Um país que procura renegar seu passado, perde pé no presente e não deixa acontecer o futuro.
A frustração do povo brasileiro diante das “eruditas” comemorações do 5º centenário da descoberta do Brasil, machucou o inconsciente coletivo de uma nação que se sabe herdeira de glórias que, embora contestadas, vivem em suas raízes.
Afinal, quem descobriu o Brasil não foi Pedro Álvares Cabral, o Brasil foi descoberto pela língua portuguesa.
Antes disso, sonhado nas flores do verde pinho que se transformariam no madeirame das futuras caravelas. O Brasil veio nascendo no trovar de D. Diniz, neto de Afonso o Sábio e descendente de Eleonor de Aquitânia, filha de Guilherme de Aquitânia, em cujo sangue se espelhavam os tribunais de amor.
Nossa certidão de nascimento foi um documento literário, a carta de Pero Vaz de Caminha; oficiando o batismo da terra descoberta encontramos um magistrado que se tornara frade franciscano, Frei Henrique de Coimbra; e nossa crisma foi o prefácio de Luís de Camões para a primeira História do Brasil, de seu amigo Pero de Magalhães Gandavo.
O cérebro da esquadra cabralina chama-se Duarte Pacheco Pereira, o “Aquiles lusitano”, autor de Esmeraldo de Situ Orbis, sábio e guerreiro, personagem de Os Lusíadas.
Martim Afonso de Sousa e sua mulher Ana Pimentel estão presentes no Auto das Fadas, de Gil Vicente, e o primeiro bispo do Brasil, Pero Fernandes Sardinha, que havia sido professor de Teologia nas universidades de Paris, Salamanca e Coimbra, foi mestre de Inácio de Loyola.
Sempre a língua portuguesa descobrindo o Brasil!
Mem de Sá, nosso terceiro Governador Geral, era irmão do poeta Sá de Miranda, outro sábio do Renascimento.
Na Guerra Holandesa encontramos em nosso litoral a figura ímpar de D. Francisco Manuel de Melo, e um século e meio depois, esse mesmo litoral era visitado por outro poeta notável, Manuel Maria Barbosa du Bocage.
No Século de Ouro de Espanha, Lope de Vega escreve “El Brasil Restituído”, uma de suas peças menos conhecidas hoje.
Do alto dos púlpitos, Padre Antonio Vieira prega suas cruzadas com a espada do idioma português.
Na década de 20, o casamento de Antonio Ferro com Fernanda de Castro, tendo como padrinhos Tarsila do Amaral e Oswald de Andrade, tem um significado de manifesto da modernidade em São Paulo.
Em 1972 falamos em Portugal sobre um possível paralelo entre os moços de 22 e a geração dos “Vencidos da Vida”; entre as conferências do Cassino Lisbonense e a Semana de Arte Moderna do Teatro Municipal de São Paulo; entre Mário de Andrade e Antero de Quental.
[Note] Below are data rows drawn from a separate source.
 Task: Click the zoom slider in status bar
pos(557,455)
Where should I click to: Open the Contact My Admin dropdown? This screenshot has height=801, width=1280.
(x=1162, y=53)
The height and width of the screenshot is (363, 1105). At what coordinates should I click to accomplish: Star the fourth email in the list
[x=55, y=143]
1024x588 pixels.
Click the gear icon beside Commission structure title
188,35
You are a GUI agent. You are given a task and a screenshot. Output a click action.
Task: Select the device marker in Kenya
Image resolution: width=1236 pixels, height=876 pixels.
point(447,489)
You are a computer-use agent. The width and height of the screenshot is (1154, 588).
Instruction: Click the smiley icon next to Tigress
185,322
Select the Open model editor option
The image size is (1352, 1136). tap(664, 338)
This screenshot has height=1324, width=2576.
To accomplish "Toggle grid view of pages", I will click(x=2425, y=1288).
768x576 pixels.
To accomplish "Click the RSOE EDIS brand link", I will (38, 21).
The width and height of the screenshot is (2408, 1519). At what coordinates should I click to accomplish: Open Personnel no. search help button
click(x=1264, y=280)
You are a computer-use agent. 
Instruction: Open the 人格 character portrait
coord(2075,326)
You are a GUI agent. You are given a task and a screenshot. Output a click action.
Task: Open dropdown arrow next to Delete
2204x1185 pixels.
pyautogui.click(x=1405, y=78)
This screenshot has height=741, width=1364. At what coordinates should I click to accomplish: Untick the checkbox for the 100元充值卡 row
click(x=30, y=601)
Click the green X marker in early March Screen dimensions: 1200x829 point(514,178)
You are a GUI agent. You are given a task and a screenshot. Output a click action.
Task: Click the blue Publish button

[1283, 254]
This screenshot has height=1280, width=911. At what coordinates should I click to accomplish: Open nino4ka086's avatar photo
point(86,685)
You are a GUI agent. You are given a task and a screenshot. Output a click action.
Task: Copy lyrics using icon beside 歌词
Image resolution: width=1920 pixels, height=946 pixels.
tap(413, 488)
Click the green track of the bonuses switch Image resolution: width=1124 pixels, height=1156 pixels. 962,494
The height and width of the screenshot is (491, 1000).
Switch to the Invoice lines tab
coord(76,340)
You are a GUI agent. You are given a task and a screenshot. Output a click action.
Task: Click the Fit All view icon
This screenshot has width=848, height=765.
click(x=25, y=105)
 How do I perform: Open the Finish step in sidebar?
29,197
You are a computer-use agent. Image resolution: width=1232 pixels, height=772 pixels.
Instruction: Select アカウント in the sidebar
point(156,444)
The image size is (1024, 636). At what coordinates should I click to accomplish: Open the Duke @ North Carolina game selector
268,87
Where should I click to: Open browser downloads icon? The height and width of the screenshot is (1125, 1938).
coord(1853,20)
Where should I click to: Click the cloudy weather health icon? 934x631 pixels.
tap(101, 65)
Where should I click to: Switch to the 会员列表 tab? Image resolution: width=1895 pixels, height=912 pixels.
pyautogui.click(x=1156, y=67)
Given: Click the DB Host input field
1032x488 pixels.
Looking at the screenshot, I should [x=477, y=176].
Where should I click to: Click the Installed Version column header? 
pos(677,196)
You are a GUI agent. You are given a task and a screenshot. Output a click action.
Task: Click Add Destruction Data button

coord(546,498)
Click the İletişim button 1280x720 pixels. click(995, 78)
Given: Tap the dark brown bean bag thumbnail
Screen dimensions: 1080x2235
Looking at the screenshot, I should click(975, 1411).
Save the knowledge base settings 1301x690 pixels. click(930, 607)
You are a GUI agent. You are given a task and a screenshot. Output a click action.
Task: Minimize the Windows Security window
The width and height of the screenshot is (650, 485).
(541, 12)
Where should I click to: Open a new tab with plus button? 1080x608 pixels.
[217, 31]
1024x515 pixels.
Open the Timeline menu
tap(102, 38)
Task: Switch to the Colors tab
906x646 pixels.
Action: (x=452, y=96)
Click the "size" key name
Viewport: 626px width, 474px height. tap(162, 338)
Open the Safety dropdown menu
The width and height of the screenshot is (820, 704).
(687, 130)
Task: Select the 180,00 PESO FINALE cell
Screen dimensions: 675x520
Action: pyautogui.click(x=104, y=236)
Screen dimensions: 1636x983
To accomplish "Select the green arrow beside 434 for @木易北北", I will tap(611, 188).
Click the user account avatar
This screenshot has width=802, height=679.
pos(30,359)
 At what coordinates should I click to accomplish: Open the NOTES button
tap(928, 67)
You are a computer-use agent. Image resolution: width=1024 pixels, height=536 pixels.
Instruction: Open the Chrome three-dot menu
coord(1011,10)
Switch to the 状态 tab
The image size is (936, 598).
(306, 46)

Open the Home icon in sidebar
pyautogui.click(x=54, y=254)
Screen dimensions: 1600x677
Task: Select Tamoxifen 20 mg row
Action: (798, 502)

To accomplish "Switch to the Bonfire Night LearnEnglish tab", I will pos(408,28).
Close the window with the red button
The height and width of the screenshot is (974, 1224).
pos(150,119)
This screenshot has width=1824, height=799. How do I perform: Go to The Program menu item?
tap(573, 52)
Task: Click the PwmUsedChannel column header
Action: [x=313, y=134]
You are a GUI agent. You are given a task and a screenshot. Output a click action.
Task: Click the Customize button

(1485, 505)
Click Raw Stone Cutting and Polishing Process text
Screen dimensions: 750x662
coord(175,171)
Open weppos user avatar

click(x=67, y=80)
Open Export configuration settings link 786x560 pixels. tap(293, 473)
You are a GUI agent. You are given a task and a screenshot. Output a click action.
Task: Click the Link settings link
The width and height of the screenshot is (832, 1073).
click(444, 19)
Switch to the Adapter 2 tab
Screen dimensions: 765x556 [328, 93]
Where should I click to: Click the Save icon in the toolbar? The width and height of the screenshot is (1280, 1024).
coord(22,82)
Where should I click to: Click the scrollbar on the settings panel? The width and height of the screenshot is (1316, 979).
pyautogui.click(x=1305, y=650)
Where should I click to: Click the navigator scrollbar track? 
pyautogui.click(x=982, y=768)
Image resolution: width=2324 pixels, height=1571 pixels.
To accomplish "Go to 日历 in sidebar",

Ambos oscilando entre o sagrado e o profano, entre a religiosidade de suas raízes espirituais e o socialismo de suas antenas intelectuais. Ambos chefes de escola, misóginos e solitários, caminhando sob o fascínio da morte. Antero e Mário, duas vidas tragicamente ceifadas, que o tempo vai transformando em lenda.
O Brasil presente na obra de Ferreira de Castro e Vitorino Nemésio, o Brasil paixão de Jaime Cortesão (cuja filha Maria da Saudade foi casada com Murilo Mendes) e Fidelino de Figueiredo (cuja filha Helena foi casada com Antonio Soares Amora). Brasil, arquitetura de Ricardo Severo e amor definitivo de Jorge de Sena!
Em São Paulo, no bandeirismo, surge o 11° canto dos Lusíadas. Em Porto Feliz a caravela de Cabral se transfigura em canoa monçoeira partindo daquela Sagres cabocla rumo ao coração irrevelado de uma terra onde o quinto império da língua portuguesa aguarda seu destino!